BEGIN

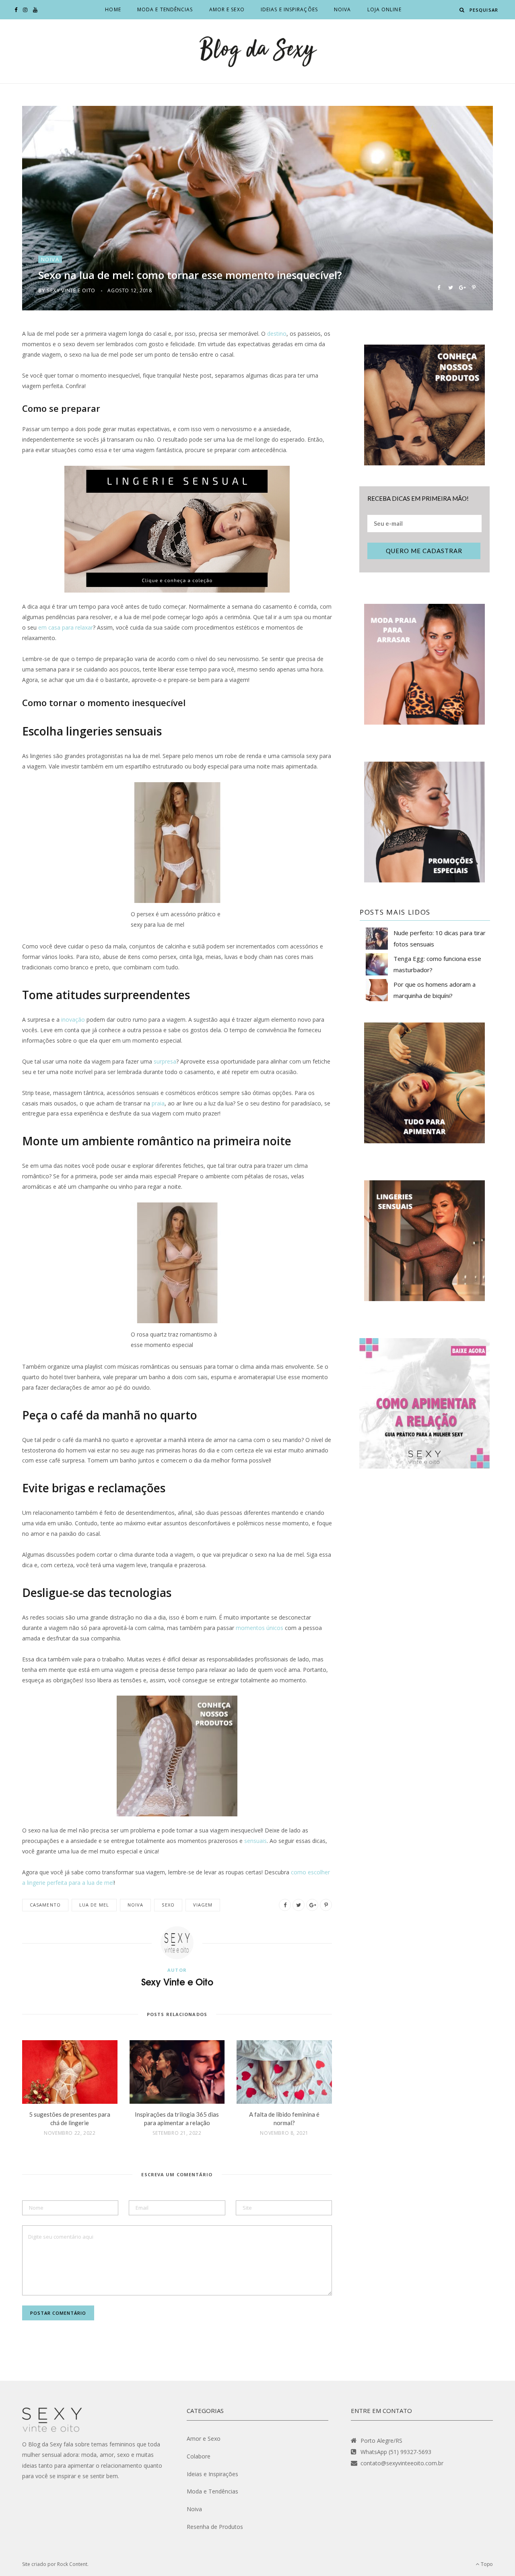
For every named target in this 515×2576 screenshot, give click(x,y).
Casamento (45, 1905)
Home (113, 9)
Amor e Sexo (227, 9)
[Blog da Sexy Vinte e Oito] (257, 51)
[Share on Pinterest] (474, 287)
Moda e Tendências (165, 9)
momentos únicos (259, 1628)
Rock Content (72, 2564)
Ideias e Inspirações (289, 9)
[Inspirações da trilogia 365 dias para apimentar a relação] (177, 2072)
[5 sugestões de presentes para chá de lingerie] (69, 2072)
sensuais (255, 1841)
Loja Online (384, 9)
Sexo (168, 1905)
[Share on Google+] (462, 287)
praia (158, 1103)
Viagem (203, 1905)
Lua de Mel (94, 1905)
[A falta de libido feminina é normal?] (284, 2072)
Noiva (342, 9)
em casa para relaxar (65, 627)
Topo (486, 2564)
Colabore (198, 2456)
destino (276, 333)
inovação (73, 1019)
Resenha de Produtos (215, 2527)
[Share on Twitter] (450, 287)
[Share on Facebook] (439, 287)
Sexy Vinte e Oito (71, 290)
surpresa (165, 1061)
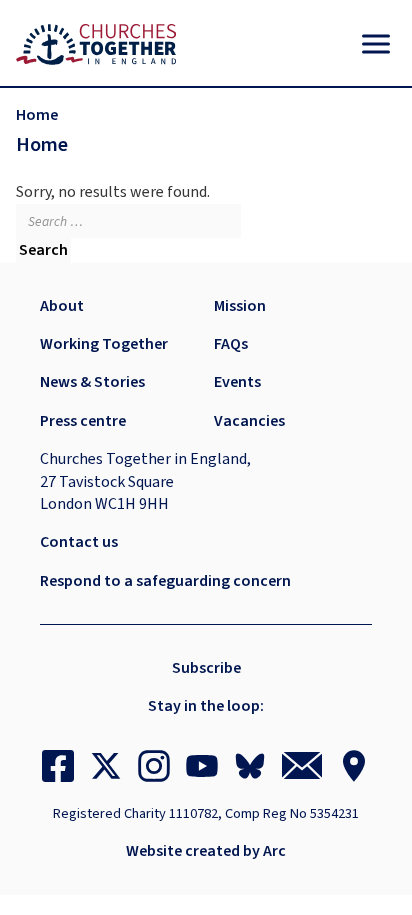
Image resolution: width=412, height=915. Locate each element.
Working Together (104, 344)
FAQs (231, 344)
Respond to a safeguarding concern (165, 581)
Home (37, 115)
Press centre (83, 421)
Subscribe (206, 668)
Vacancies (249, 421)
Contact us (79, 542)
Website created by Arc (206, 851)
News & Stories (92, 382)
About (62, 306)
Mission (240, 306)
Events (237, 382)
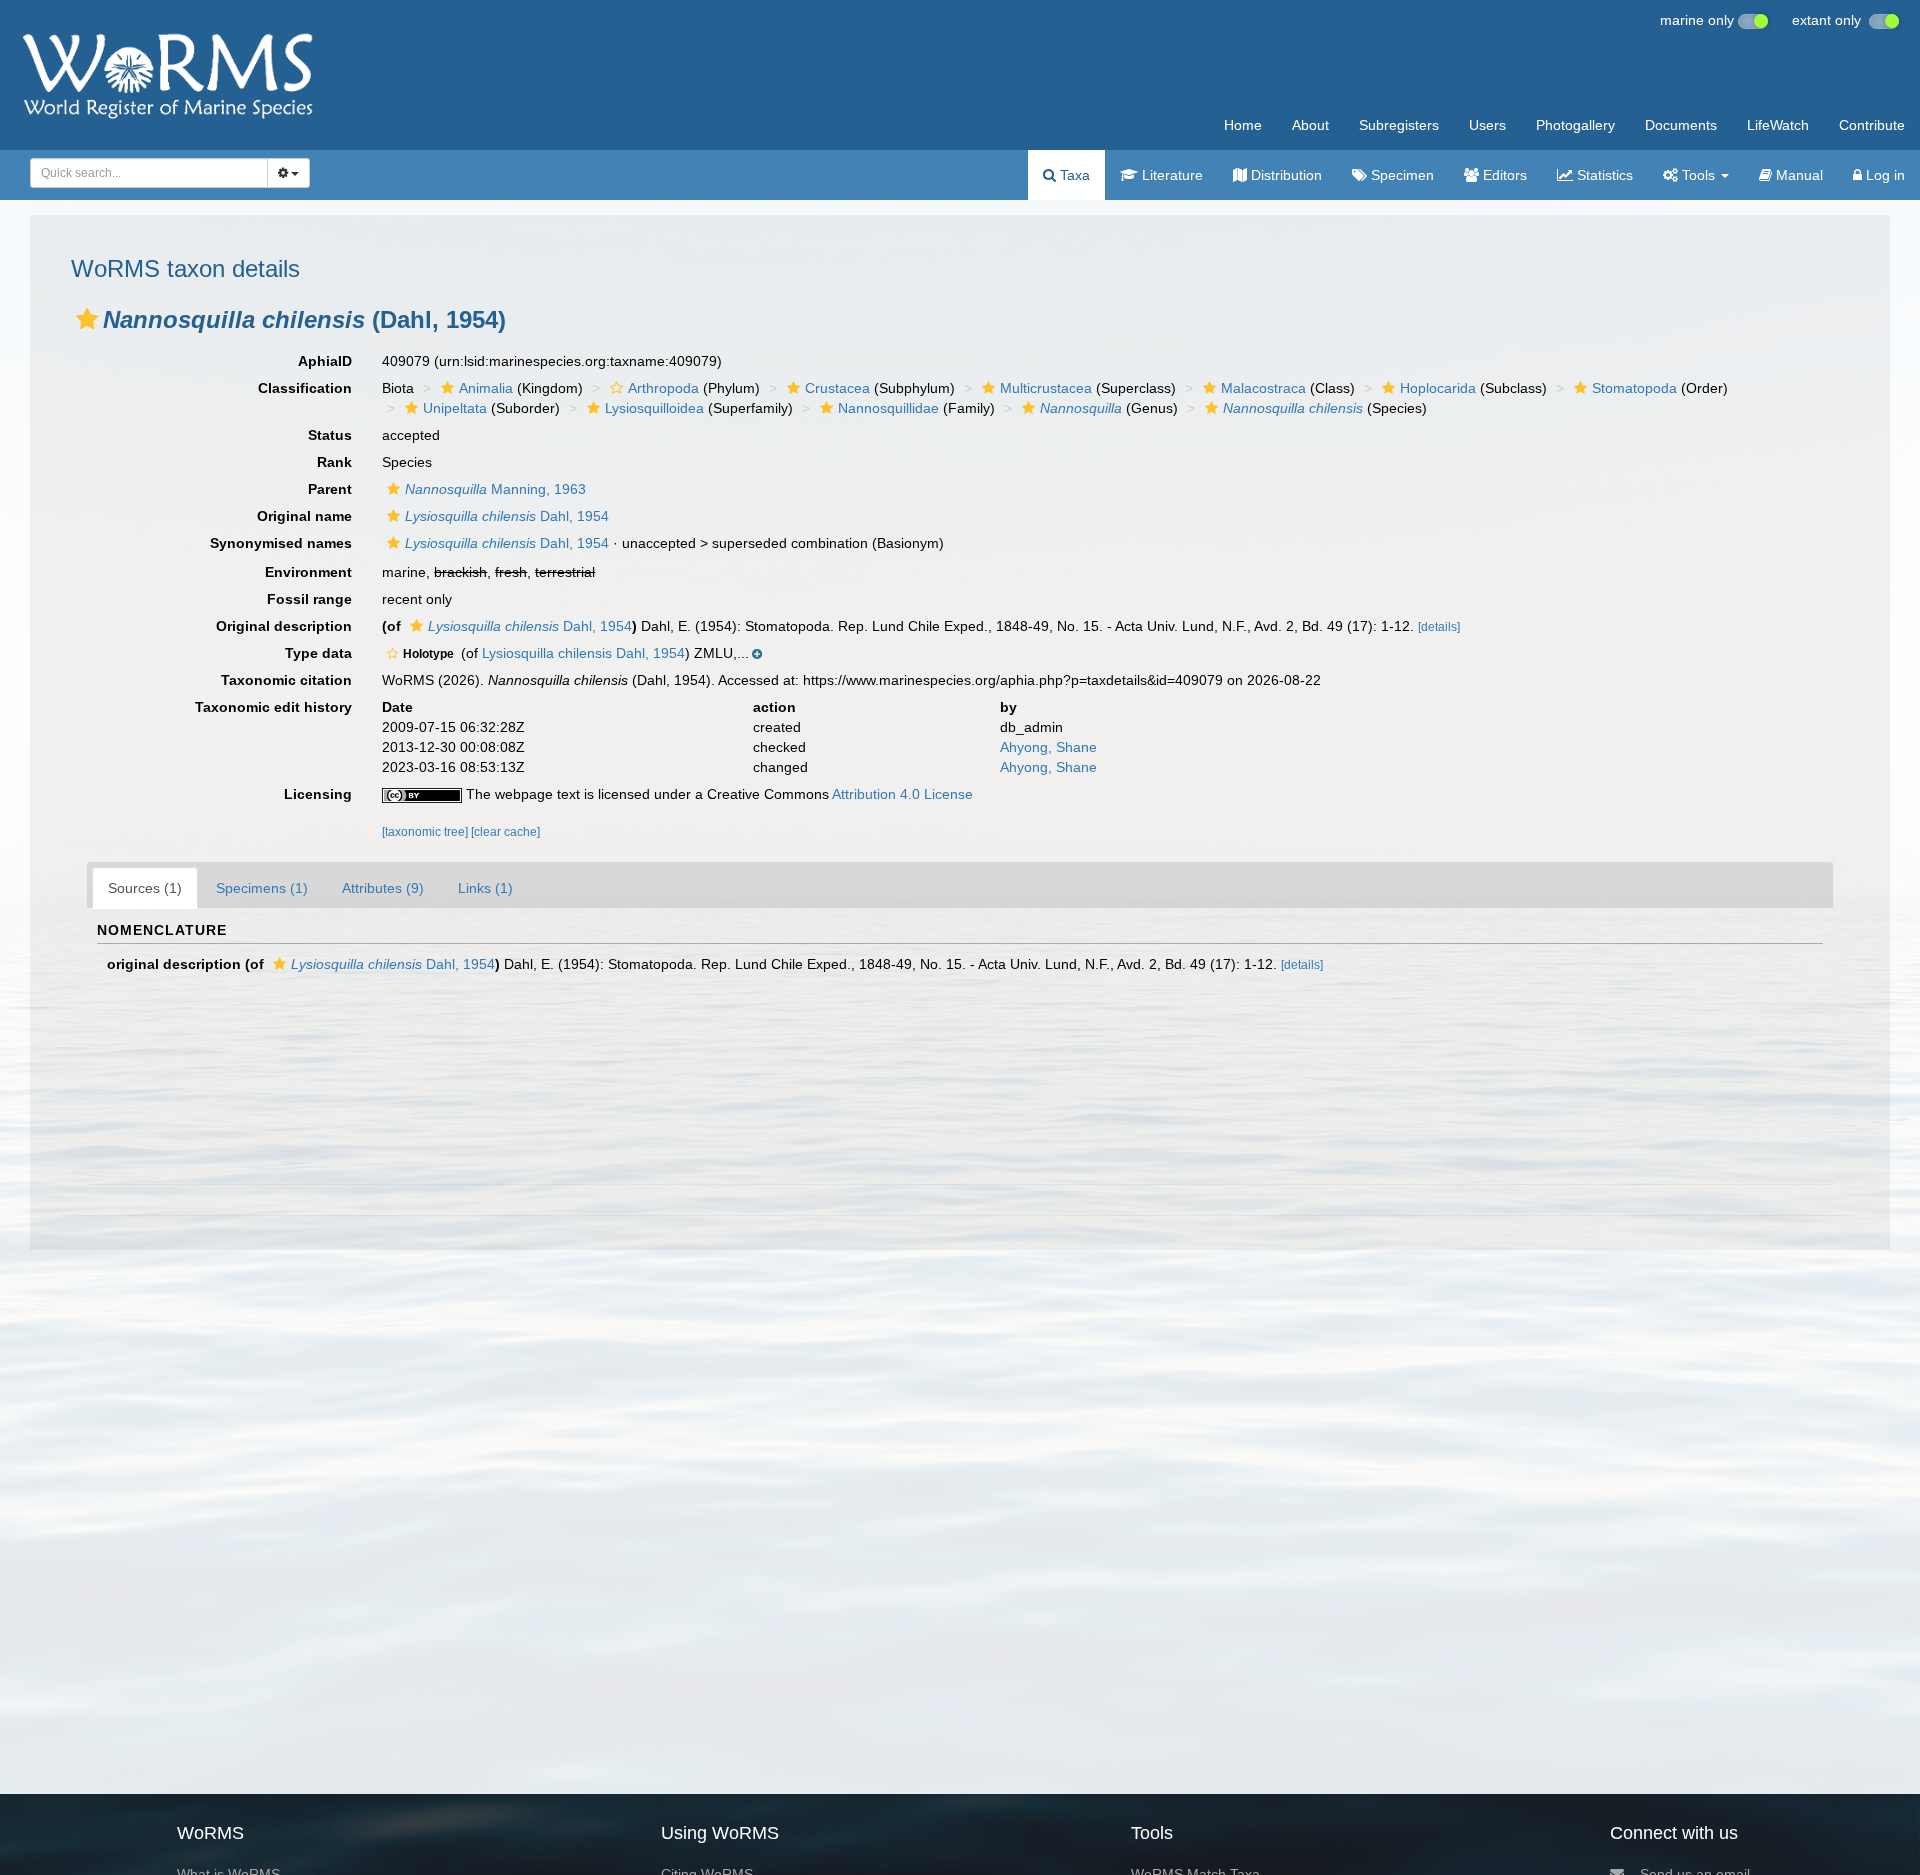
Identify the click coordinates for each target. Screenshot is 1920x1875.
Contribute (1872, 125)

END

- **YOUR GOAL**
Print out the records in full and exactly, dropping every picture.

- **YOUR SOLUTION**
For every named target in this 515×2576 screenshot, give click(x,y).
Casamento (45, 1905)
Home (113, 9)
Amor e Sexo (227, 9)
[Blog da Sexy Vinte e Oito] (257, 51)
[Share on Pinterest] (474, 287)
Moda e Tendências (165, 9)
momentos únicos (259, 1628)
Rock Content (72, 2564)
Ideias e Inspirações (289, 9)
[Inspirações da trilogia 365 dias para apimentar a relação] (177, 2072)
[5 sugestões de presentes para chá de lingerie] (69, 2072)
sensuais (255, 1841)
Loja Online (384, 9)
Sexo (168, 1905)
[Share on Google+] (462, 287)
praia (158, 1103)
Viagem (203, 1905)
Lua de Mel (94, 1905)
[A falta de libido feminina é normal?] (284, 2072)
Noiva (342, 9)
em casa para relaxar (65, 627)
Topo (486, 2564)
Colabore (198, 2456)
destino (276, 333)
inovação (73, 1019)
Resenha de Produtos (215, 2527)
[Share on Twitter] (450, 287)
[Share on Facebook] (439, 287)
Sexy Vinte e Oito (71, 290)
surpresa (165, 1061)
Image resolution: width=412, height=915. Locate each element.
Working Together (104, 344)
FAQs (231, 344)
Respond to a safeguarding concern (165, 581)
Home (37, 115)
Press centre (83, 421)
Subscribe (206, 668)
Vacancies (249, 421)
Contact us (79, 542)
Website created by Arc (206, 851)
News & Stories (92, 382)
About (62, 306)
Mission (240, 306)
Events (237, 382)
Identify the click coordinates for each target. Screenshot is 1920x1875.
Contribute (1872, 125)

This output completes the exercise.